Low-Scaling GW with Benchmark Accuracy and Application to Phosphorene Nanosheets

GW is an accurate method for computing electron addition and removal energies of molecules and solids. In a conventional GW implementation, however, its computational cost is O(N-4) in the system size N, which prohibits its application to many systems of interest. We present a low-scaling GW algorithm with notably improved accuracy compared to our previous algorithm [J. Phys. Chem. Lett. 2018, 9, 306-312]. This is demonstrated for frontier orbitals using the GW100 benchmark set, for which our algorithm yields a mean absolute deviation of only 6 meV with respect to canonical implementations. We show that also excitations of deep valence, semicore, and unbound states match conventional schemes within 0.1 eV. The high accuracy is achieved by using minimax grids with 30 grid points and the resolution of the identity with the truncated Coulomb metric. We apply the low-scaling GW algorithm with improved accuracy to phosphorene nanosheets of increasing size.
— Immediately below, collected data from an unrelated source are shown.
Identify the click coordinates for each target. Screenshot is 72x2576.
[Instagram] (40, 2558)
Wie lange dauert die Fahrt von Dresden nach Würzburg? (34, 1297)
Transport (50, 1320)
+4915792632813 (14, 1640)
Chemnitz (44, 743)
We find that their fundamental gap is strongly size-dependent varying from 4.0 eV (1.8 nm x 1.3 nm, 88 atoms) to 2.4 eV (6.9 nm x 4.8 nm, 990 atoms) at the evGW(0)@PBE level.

Automated summary

GW is an accurate method for computing electron addition and removal energies, but its conventional implementation has high computational cost, limiting its application to many systems. A low-scaling GW algorithm with improved accuracy was presented, demonstrating strong size-dependent variation in the fundamental gap of phosphorene nanosheets when applied.